Bab 7 - Perilaku Ekonomi dan Kesejahteraan Sosial.pptx
Pro dan Kontra Sebutan Pancasila sebagai Salah Satu Pilar Kehidupan Berbangsa dan Bernegara serta Strategi Inovatif Penyebarannya
1. PRO DAN KONTRA SEBUTAN PANCASILA SEBAGAI SALAH SATU
PILAR KEHIDUPAN BERBANGSA DAN BERNEGARA SERTA
STRATEGI INOVATIF PENYEBARANNYA
Manik Sukoco*
Abdul Gafur**
*Prodi PPKn Program Pascasarjana UNY, E-mail: itsmanik@fastmail.net
**Dosen Pengampu Prodi PPKn Program Pascasarjana UNY,
Jalan Colombo No.1 Yogyakarta 55281, E-mail: agafur68@gmail.com
Diskusi tentang Pancasila mungkin dianggap membosankan bagi sebagian
besar kalangan masyarakat Indonesia. Sejak runtuhnya kekuasaan rezim otoriter pada
pertengahan Mei 1998, Pancasila tidak lagi populer dalam kehidupan masyarakat.

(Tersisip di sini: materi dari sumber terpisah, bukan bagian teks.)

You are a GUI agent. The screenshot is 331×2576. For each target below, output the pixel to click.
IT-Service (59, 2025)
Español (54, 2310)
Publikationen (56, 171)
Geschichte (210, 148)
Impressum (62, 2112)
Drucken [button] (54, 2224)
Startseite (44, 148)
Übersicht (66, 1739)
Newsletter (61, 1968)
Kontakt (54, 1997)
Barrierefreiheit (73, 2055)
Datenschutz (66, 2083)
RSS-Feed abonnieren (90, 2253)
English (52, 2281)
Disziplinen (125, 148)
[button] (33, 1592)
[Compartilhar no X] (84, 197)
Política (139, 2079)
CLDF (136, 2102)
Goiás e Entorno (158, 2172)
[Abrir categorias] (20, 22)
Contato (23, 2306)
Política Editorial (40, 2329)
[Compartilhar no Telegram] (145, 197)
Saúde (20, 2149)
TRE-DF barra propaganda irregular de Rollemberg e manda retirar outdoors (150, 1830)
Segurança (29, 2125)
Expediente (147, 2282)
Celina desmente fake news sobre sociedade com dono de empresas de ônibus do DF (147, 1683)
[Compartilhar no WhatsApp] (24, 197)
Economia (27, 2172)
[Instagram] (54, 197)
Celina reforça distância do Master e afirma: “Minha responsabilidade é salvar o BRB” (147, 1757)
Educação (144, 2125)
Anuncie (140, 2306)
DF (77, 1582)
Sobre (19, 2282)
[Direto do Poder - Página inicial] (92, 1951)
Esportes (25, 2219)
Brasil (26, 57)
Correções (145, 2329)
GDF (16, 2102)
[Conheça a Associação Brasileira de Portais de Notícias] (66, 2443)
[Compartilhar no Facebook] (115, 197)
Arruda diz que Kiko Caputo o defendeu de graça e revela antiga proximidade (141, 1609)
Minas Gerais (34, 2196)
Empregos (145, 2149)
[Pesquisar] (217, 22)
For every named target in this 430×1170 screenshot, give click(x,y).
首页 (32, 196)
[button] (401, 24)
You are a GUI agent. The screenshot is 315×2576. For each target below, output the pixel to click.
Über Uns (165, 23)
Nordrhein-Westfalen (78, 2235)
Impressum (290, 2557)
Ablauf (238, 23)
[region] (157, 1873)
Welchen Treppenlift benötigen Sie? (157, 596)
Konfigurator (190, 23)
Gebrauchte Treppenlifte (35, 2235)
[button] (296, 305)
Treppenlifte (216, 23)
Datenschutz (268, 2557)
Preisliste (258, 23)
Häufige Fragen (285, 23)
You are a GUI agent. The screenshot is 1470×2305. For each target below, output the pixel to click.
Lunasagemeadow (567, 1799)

Istilah pilar kebangsaan muncul setelah pengesahan UU Nomor 2 Tahun 2011 tentang
Partai Politik. Pada akhir tahun 2011, dan sepanjang tahun 2012, sosialisasi mengenai
Pilar Kehidupan Berbangsa dan Bernegara mulai dilakukan. Pada bulan Maret 2013,
diskusi mengenai Pancasila semakin marak terdengar. Salah satu penyebabnya adalah
pengukuhan gelar kehormatan doctor honoris causa dari Universitas Trisakti kepada
Mantan Ketua MPR RI, Alm. Taufiq Kiemas atas jasanya telah melahirkan gagasan
sosialisasi 4 pilar kebangsaan Indonesia, yakni: 1) Pancasila, 2) Bhineka Tunggal Ika, 3)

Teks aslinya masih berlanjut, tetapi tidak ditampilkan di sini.